▶ **Provided text**:
________
# Polishing Trustone and Gemstone



## LouisQC (Mar 13, 2009)

As you know, I made two by now but I'm a tad disappointed by the shine. It came out matter than I wanted.

How do you folks polish the material?

I wet sanded with 320 and 400, then wet micromeshed to 12000. It wasn't shiny enough for me. I then used Hut's Plastic Polish.  It has a nice lustre but lacks shinyness.

Maybe I didn't Micromeshed it long enough. About 30-45 seconds each grit.

Tips?


----------



## randbcrafts (Mar 13, 2009)

Louis, don't know if this will help you much but here is the link to how I turn the tru-stone blanks. http://www.randbcrafts.com/turningtru-stone.html Some of the colors are more difficult to get a good shine on than others. The chilean lapis that you turned is one of them. You may try ren wax as a final finish to get a little more shine. Buffing on a buffing wheel may be a better way to go, although I don't have a wheel to try it out on.


----------



## OKLAHOMAN (Mar 13, 2009)

I agree with Richard that the Chilean Lapis is a little harder to get a "shine" on but I will after M&Ming to 12000 use Brasso,then Maguires scratch remover and then Maguires auto plastic polish, hit it on the buffer white diamond, and get a very nice shine.


----------



## babyblues (Mar 13, 2009)

Buffing wheels are definitely the way to go.  Wet sand up to 600, then buff with tripoli, white diamond and I finish with blue rouge to polish it right up like glass.


----------



## george (Mar 13, 2009)

I was pleased with a shine made by wet sending up to 12000 MM and than buffed with white diamond.


----------
________
▶ **Available data**:
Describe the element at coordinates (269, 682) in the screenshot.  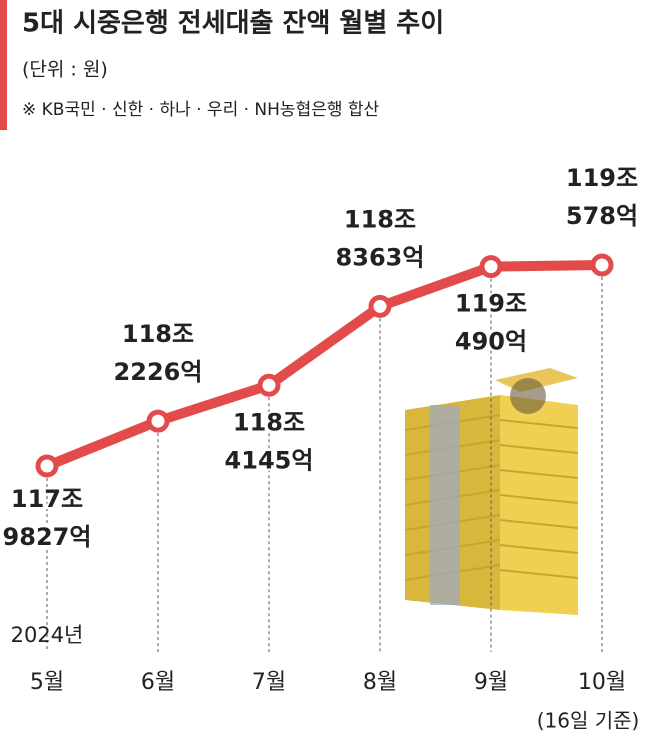
I see `x-tick-label: 7월` at that location.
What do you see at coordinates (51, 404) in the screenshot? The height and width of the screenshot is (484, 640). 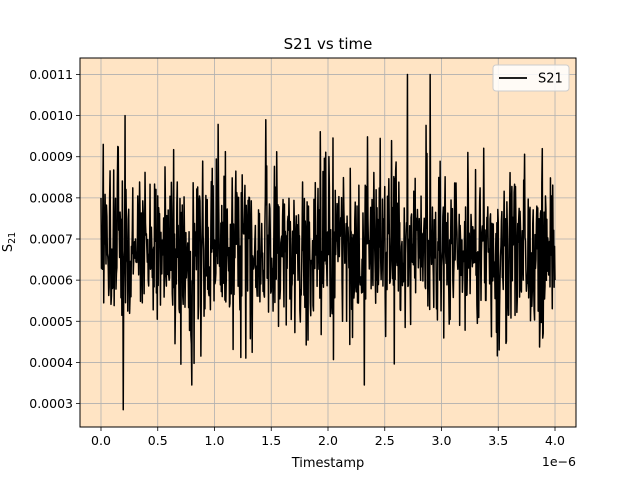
________
▶ **Exercise details**: Using the thread on polishing Trustone and Gemstone, say yes or no to each statement and quote the words that decide it: (a) LouisQC spent about 30-45 seconds on each micromesh grit. (b) babyblues wet sands up to 12000 before buffing. (c) randbcrafts has a buffing wheel to try. The listing isn't needed for this.

▶ **Problem solution**:
(a) Yes: "About 30-45 seconds each grit."
(b) No: "Wet sand up to 600"
(c) No: "although I don't have a wheel to try it out on."